## TASK OBJECTIVE
What is needed here is an exact reprint of every record below.

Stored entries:
"""

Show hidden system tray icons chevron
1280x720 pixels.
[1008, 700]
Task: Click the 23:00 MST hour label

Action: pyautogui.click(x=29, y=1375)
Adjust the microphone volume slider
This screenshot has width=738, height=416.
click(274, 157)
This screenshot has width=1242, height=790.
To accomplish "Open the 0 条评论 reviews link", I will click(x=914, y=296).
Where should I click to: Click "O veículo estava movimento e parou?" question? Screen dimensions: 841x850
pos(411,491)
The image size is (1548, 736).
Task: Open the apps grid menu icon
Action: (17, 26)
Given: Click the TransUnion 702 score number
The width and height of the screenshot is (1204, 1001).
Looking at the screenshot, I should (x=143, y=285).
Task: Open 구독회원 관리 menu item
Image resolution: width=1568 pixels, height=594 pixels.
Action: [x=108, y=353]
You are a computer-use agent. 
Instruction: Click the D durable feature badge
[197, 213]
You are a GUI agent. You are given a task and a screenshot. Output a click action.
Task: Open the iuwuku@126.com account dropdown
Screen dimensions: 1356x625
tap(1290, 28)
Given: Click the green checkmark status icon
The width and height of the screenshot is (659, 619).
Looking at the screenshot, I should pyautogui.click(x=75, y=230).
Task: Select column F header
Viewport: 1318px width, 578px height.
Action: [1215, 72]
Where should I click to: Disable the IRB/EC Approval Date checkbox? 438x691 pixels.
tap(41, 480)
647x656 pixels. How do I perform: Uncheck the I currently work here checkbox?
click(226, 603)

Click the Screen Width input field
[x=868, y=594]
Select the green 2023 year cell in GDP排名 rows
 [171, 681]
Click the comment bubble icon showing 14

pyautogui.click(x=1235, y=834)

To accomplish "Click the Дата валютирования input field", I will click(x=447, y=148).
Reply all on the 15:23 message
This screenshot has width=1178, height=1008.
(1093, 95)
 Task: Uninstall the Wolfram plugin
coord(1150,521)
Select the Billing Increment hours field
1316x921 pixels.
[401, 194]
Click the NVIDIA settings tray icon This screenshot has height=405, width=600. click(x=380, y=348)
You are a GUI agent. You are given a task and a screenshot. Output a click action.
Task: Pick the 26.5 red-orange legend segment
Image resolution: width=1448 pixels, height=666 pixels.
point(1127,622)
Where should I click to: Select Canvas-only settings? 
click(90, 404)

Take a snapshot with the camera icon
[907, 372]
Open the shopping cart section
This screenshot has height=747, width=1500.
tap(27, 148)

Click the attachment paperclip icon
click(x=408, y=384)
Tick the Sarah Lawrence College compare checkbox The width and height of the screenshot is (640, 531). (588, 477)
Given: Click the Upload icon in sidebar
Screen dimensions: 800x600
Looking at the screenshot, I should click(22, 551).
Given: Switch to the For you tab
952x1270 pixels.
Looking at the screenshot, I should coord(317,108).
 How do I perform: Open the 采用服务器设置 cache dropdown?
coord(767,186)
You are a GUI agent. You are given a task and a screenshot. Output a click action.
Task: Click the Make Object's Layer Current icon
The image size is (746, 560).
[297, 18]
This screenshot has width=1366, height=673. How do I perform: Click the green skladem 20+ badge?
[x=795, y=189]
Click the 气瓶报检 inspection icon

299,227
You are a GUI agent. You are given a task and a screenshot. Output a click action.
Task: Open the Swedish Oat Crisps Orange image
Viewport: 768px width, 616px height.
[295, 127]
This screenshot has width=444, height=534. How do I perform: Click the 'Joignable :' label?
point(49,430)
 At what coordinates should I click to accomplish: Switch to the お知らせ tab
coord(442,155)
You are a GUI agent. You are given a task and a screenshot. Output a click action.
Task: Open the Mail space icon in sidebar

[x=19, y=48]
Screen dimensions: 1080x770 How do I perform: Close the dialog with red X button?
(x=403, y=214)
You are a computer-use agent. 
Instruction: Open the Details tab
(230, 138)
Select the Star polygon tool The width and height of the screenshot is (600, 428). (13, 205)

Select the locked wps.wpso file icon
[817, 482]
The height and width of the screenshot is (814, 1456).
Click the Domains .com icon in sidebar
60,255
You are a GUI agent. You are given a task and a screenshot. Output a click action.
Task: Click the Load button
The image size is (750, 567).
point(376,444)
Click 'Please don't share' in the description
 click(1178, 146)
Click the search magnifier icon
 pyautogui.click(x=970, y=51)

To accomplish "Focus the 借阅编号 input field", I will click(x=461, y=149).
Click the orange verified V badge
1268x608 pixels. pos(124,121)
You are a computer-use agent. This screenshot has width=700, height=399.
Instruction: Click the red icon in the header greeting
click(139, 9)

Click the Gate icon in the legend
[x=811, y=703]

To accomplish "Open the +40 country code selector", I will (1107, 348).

"""

## FINISHED EXERCISE
Show hidden system tray icons chevron
1280x720 pixels.
[1008, 700]
Task: Click the 23:00 MST hour label

Action: pyautogui.click(x=29, y=1375)
Adjust the microphone volume slider
This screenshot has width=738, height=416.
click(274, 157)
This screenshot has width=1242, height=790.
To accomplish "Open the 0 条评论 reviews link", I will click(x=914, y=296).
Where should I click to: Click "O veículo estava movimento e parou?" question? Screen dimensions: 841x850
pos(411,491)
The image size is (1548, 736).
Task: Open the apps grid menu icon
Action: (17, 26)
Given: Click the TransUnion 702 score number
The width and height of the screenshot is (1204, 1001).
Looking at the screenshot, I should (x=143, y=285).
Task: Open 구독회원 관리 menu item
Image resolution: width=1568 pixels, height=594 pixels.
Action: [x=108, y=353]
You are a computer-use agent. 
Instruction: Click the D durable feature badge
[197, 213]
You are a GUI agent. You are given a task and a screenshot. Output a click action.
Task: Open the iuwuku@126.com account dropdown
Screen dimensions: 1356x625
tap(1290, 28)
Given: Click the green checkmark status icon
The width and height of the screenshot is (659, 619).
Looking at the screenshot, I should pyautogui.click(x=75, y=230).
Task: Select column F header
Viewport: 1318px width, 578px height.
Action: [1215, 72]
Where should I click to: Disable the IRB/EC Approval Date checkbox? 438x691 pixels.
tap(41, 480)
647x656 pixels. How do I perform: Uncheck the I currently work here checkbox?
click(226, 603)

Click the Screen Width input field
[x=868, y=594]
Select the green 2023 year cell in GDP排名 rows
 [171, 681]
Click the comment bubble icon showing 14

pyautogui.click(x=1235, y=834)

To accomplish "Click the Дата валютирования input field", I will click(x=447, y=148).
Reply all on the 15:23 message
This screenshot has width=1178, height=1008.
(1093, 95)
 Task: Uninstall the Wolfram plugin
coord(1150,521)
Select the Billing Increment hours field
1316x921 pixels.
[401, 194]
Click the NVIDIA settings tray icon This screenshot has height=405, width=600. click(x=380, y=348)
You are a GUI agent. You are given a task and a screenshot. Output a click action.
Task: Pick the 26.5 red-orange legend segment
Image resolution: width=1448 pixels, height=666 pixels.
point(1127,622)
Where should I click to: Select Canvas-only settings? 
click(90, 404)

Take a snapshot with the camera icon
[907, 372]
Open the shopping cart section
This screenshot has height=747, width=1500.
tap(27, 148)

Click the attachment paperclip icon
click(x=408, y=384)
Tick the Sarah Lawrence College compare checkbox The width and height of the screenshot is (640, 531). (588, 477)
Given: Click the Upload icon in sidebar
Screen dimensions: 800x600
Looking at the screenshot, I should click(22, 551).
Given: Switch to the For you tab
952x1270 pixels.
Looking at the screenshot, I should coord(317,108).
 How do I perform: Open the 采用服务器设置 cache dropdown?
coord(767,186)
You are a GUI agent. You are given a task and a screenshot. Output a click action.
Task: Click the Make Object's Layer Current icon
The image size is (746, 560).
[297, 18]
This screenshot has width=1366, height=673. How do I perform: Click the green skladem 20+ badge?
[x=795, y=189]
Click the 气瓶报检 inspection icon

299,227
You are a GUI agent. You are given a task and a screenshot. Output a click action.
Task: Open the Swedish Oat Crisps Orange image
Viewport: 768px width, 616px height.
[295, 127]
This screenshot has width=444, height=534. How do I perform: Click the 'Joignable :' label?
point(49,430)
 At what coordinates should I click to accomplish: Switch to the お知らせ tab
coord(442,155)
You are a GUI agent. You are given a task and a screenshot. Output a click action.
Task: Open the Mail space icon in sidebar

[x=19, y=48]
Screen dimensions: 1080x770 How do I perform: Close the dialog with red X button?
(x=403, y=214)
You are a computer-use agent. 
Instruction: Open the Details tab
(230, 138)
Select the Star polygon tool The width and height of the screenshot is (600, 428). (13, 205)

Select the locked wps.wpso file icon
[817, 482]
The height and width of the screenshot is (814, 1456).
Click the Domains .com icon in sidebar
60,255
You are a GUI agent. You are given a task and a screenshot. Output a click action.
Task: Click the Load button
The image size is (750, 567).
point(376,444)
Click 'Please don't share' in the description
 click(1178, 146)
Click the search magnifier icon
 pyautogui.click(x=970, y=51)

To accomplish "Focus the 借阅编号 input field", I will click(x=461, y=149).
Click the orange verified V badge
1268x608 pixels. pos(124,121)
You are a computer-use agent. This screenshot has width=700, height=399.
Instruction: Click the red icon in the header greeting
click(139, 9)

Click the Gate icon in the legend
[x=811, y=703]

To accomplish "Open the +40 country code selector", I will (1107, 348).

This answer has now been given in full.